Le 1er avril suivant, Carbon et Saint-Régent sont condamnés à mort puis exécutés tandis que tous ceux que l’on a arrêtés sont relâchés. Fouché est certain à présent que les trois hommes ont agi seuls. Mlle de Cicé et les dames de Limoëlan peuvent rentrer chez elles.

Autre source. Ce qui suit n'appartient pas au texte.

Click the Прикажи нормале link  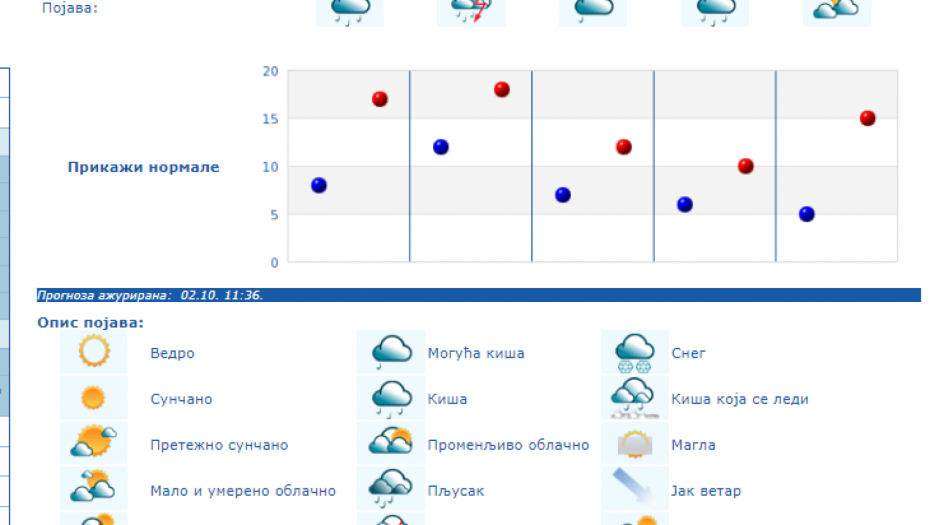[x=143, y=167]
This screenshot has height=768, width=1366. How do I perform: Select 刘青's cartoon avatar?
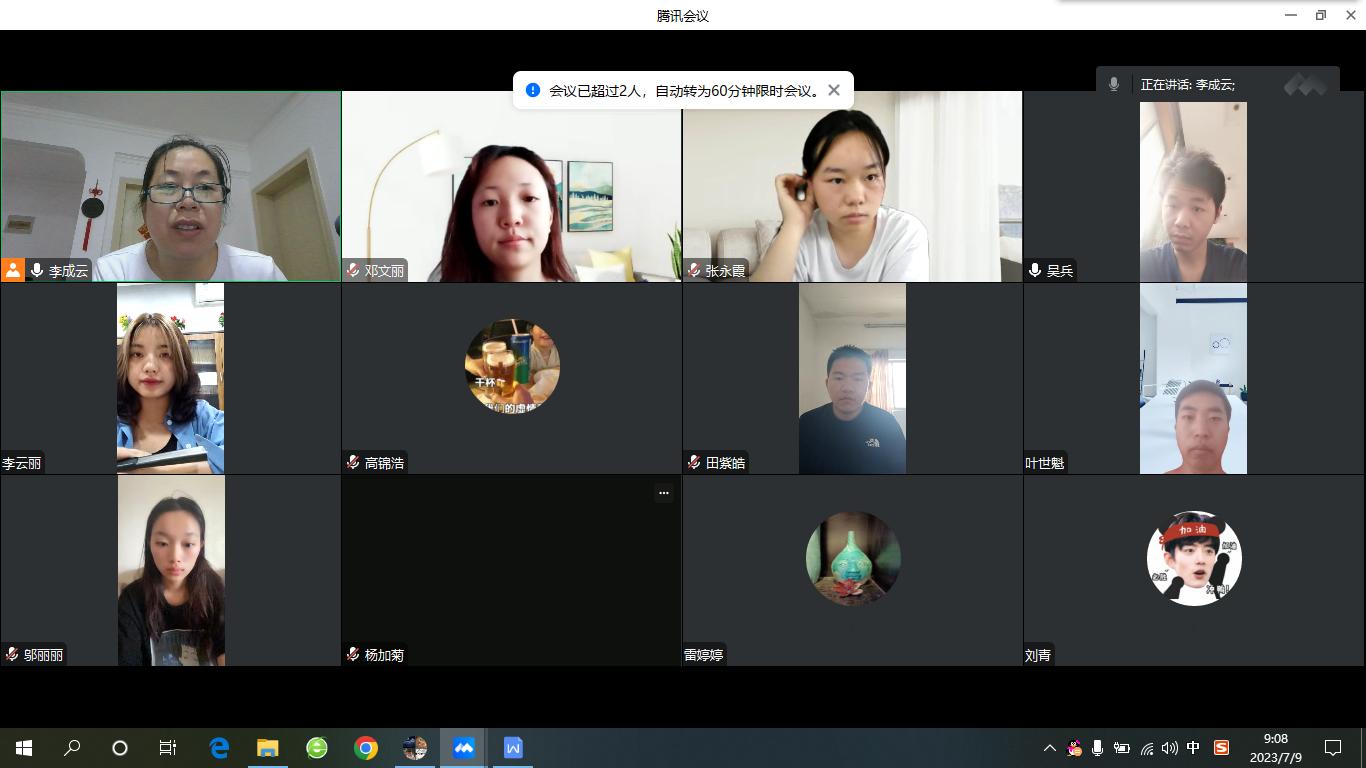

Cependant, au fond des souterrains en ruine de l’église Saint-Laurent où son oncle l’a caché et dont il ne sort que la nuit, et rarement, le chevalier a entendu la rumeur de la double exécution. Il s’affole, veut partir, quitter ces souterrains sinistres où les remords l’assiègent. C’est encore le père de Clorivière qui se charge de lui faire quitter Paris. Déguisé en chiffonnier, dans une mauvaise charrette, le fugitif parvient à gagner la Bretagne et à rejoindre son château de Limoëlan où sa mère et ses sœurs sont revenues. L’une de celles-ci, Marie-Thérèse, vient d’épouser un gentilhomme, M. de Chappedelaine, qui a hérité une fortune d’un oncle en Amérique.